Deciding to launch an emerging leaders board is no small feat. Below is some of the best advice we heard for setting them up for success:
Why is your organization considering creating an emerging leaders board? Your staff, board of directors, and the emerging leaders you recruit should all have a solid understanding of the board's purpose and intended outcomes from the get-go.
To take full advantage of an emerging leaders board and provide a meaningful experience for its members, they will need a staff liaison who can devote an average of 4–8 hours per week to support the ELB for the first few years. Be sure to also budget funds for leadership development, training, and expenses associated with the group's activities.
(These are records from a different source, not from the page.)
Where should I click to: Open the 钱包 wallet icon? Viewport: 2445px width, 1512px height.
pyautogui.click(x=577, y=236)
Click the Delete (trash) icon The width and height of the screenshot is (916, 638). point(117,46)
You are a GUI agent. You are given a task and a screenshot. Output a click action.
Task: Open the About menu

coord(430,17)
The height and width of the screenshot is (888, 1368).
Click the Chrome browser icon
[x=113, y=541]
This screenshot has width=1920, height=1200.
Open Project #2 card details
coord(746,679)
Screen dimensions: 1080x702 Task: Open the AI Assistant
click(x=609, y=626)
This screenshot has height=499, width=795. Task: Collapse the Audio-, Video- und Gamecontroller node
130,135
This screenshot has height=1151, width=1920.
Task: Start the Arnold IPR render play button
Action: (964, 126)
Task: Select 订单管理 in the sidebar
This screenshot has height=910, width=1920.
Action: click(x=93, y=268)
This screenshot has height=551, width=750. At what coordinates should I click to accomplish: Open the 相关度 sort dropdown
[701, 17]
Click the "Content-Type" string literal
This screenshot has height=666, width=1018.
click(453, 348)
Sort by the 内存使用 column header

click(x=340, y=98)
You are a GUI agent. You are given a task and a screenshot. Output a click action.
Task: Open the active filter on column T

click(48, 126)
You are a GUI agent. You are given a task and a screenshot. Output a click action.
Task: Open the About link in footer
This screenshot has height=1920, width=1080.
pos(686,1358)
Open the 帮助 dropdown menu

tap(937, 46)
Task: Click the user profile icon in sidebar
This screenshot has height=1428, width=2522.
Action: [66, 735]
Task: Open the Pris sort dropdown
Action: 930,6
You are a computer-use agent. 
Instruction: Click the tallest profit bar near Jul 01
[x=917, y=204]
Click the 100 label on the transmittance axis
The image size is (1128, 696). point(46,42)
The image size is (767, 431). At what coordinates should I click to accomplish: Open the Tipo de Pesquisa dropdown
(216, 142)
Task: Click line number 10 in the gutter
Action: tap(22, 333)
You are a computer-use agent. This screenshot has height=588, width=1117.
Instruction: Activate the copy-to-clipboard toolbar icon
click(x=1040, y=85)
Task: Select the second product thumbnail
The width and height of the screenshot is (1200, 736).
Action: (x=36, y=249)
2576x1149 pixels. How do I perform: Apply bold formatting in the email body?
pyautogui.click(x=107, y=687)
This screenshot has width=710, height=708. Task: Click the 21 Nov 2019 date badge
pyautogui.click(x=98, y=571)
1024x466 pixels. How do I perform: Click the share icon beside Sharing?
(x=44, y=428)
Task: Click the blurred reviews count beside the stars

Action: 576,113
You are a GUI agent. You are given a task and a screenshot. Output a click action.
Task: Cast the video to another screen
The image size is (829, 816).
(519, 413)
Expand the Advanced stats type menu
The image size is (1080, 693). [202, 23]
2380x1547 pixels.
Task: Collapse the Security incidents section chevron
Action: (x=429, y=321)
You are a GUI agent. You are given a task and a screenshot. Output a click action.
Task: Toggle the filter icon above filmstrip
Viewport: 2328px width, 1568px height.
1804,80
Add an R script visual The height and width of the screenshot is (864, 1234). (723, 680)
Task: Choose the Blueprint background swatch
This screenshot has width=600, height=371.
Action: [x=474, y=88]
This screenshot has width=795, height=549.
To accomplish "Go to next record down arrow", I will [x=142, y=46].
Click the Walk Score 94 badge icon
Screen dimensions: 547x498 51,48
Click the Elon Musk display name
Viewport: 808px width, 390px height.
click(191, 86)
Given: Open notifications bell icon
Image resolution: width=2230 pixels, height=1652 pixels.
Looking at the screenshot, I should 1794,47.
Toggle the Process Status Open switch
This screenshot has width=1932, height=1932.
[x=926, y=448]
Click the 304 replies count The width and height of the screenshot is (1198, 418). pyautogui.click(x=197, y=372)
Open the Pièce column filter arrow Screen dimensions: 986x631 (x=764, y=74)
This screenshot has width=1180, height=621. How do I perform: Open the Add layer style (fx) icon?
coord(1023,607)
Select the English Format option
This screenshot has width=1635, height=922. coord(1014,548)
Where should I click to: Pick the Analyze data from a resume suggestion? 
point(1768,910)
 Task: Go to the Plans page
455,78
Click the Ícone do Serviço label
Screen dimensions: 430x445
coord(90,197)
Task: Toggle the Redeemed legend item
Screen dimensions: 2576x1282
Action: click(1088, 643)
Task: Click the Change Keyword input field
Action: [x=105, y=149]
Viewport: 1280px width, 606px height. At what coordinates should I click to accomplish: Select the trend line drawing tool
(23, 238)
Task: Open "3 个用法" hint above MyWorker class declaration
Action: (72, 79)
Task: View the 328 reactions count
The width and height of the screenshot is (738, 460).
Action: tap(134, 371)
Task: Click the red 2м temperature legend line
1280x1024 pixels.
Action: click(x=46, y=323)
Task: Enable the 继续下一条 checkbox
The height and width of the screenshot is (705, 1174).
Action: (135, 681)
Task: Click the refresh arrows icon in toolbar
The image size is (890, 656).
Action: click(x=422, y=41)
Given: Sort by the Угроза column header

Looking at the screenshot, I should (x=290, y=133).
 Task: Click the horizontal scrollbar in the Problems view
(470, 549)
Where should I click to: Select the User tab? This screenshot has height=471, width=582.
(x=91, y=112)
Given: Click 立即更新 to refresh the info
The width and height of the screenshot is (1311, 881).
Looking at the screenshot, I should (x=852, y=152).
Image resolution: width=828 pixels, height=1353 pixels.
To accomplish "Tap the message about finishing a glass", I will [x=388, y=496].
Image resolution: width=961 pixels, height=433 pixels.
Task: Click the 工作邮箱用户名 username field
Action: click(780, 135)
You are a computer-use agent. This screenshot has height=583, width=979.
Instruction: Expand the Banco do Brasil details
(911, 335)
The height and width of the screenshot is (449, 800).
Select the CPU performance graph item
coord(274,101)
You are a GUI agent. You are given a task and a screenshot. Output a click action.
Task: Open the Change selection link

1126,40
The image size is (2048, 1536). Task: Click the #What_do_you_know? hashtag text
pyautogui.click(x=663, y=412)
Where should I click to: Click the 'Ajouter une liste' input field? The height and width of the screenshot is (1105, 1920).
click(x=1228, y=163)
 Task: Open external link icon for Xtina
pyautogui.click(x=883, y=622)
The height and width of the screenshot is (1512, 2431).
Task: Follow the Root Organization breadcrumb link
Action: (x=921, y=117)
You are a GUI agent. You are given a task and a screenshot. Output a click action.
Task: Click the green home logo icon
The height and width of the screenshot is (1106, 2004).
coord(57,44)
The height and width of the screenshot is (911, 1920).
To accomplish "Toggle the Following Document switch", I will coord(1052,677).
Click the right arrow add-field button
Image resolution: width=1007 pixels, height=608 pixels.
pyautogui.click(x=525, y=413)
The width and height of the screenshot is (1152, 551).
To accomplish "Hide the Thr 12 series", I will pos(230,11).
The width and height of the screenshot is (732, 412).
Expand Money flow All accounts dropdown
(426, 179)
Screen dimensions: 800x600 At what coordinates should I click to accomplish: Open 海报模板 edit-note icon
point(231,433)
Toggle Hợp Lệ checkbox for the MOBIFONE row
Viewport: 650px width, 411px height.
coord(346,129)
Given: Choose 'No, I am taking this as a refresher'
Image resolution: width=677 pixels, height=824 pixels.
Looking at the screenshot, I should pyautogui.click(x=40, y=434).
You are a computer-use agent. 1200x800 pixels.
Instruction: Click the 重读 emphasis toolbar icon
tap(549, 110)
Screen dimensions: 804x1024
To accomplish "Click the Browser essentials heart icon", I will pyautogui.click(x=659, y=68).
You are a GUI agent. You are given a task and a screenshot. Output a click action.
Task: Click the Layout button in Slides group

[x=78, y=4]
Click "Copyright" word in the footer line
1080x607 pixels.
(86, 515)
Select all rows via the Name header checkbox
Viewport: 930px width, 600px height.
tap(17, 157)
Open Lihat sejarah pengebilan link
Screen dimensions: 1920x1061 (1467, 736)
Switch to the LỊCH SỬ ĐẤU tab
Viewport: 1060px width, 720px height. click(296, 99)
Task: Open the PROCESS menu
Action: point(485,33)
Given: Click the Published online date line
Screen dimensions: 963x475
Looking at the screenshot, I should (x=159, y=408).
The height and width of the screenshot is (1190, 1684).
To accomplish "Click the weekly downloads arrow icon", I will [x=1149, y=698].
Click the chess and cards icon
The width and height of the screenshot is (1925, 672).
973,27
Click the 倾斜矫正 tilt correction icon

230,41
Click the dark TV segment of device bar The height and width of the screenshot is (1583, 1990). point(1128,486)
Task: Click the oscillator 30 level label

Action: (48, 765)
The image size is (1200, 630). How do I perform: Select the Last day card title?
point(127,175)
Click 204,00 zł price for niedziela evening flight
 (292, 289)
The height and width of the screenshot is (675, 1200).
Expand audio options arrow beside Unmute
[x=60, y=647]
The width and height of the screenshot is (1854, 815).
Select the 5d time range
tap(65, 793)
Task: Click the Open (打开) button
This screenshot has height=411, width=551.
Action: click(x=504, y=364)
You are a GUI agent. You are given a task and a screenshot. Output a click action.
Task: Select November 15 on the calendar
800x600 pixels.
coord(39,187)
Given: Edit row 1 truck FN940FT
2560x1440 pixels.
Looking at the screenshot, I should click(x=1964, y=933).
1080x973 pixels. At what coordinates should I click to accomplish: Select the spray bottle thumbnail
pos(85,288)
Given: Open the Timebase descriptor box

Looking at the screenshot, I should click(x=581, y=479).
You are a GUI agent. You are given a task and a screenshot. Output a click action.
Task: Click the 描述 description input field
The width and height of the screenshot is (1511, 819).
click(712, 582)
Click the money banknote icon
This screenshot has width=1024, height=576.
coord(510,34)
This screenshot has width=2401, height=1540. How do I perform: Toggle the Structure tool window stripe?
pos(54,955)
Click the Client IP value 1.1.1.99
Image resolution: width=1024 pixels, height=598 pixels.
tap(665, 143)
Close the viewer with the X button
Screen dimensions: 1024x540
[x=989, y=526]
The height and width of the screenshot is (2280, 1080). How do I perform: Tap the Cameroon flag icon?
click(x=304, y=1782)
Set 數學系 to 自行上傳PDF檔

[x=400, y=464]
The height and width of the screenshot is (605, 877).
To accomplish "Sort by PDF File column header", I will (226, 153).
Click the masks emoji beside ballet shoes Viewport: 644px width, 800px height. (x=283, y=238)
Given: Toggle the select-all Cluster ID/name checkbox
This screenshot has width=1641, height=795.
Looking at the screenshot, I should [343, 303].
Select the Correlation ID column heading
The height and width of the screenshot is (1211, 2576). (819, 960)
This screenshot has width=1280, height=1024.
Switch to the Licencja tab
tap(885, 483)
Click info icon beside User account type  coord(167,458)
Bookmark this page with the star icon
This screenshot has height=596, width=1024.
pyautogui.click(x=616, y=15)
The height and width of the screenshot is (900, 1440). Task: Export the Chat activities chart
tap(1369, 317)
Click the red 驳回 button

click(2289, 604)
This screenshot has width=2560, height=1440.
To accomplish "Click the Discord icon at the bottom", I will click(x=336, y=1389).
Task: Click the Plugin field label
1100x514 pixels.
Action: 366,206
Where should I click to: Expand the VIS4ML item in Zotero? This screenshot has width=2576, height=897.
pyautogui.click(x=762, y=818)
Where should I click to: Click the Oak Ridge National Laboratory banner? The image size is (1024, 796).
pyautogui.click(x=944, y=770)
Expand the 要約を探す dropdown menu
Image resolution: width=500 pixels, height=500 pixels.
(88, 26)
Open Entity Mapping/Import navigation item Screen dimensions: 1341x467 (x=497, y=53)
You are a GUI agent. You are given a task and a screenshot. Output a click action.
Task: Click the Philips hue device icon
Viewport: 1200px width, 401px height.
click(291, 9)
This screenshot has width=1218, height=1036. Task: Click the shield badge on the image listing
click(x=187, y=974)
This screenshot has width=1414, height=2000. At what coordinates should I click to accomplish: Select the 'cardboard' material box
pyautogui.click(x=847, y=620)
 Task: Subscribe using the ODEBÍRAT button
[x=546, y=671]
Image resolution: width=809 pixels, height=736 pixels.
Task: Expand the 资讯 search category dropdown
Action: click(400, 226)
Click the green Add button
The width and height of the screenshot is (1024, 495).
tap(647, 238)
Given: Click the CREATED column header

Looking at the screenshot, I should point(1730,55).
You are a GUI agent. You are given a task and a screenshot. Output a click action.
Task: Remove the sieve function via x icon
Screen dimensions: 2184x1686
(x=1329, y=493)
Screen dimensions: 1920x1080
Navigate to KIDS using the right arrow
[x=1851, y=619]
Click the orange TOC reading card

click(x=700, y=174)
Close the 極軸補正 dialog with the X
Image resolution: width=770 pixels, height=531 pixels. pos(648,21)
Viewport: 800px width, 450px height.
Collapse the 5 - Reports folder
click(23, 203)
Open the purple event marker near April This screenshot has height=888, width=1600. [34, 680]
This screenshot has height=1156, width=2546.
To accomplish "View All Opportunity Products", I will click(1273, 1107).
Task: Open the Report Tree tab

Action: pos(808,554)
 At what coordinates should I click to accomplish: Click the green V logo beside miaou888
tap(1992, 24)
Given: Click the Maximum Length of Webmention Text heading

Emerging leaders will benefit from guidance on governance structures, education about your organization's programs, and input on their proposed activities. Give them autonomy to develop creative approaches to fulfilling the goals established for the group, and let their passion drive their work.
It's important that progress toward the group's goals can be easily quantified and measured using your organization's existing data management systems. Emerging leaders want to know they make a difference, and your organization will benefit from a clear and easy mechanism for evaluating their impact.
An emerging leaders board provides a unique opportunity for young people to engage deeply with your organization at a transformational time in their lives. Get to know them personally and help them stay connected with your organization for decades to come. Dedicate staff time to making this happen.
Without question, OEC benefits from its Emerging Leaders Board and these young leaders gain valuable experience and connections to advance their careers. However, all of this comes at a cost — in terms of staff time, financial resources, and other paths not taken. Whether an emerging leaders board is the right answer for another organization depends on its objectives and operating environment. And yet we believe this is one of several promising strategies for building the bench of environmental leaders. We are grateful to OEC and ELB members, past and present, for letting us peak under the hood and share what we have learned with others.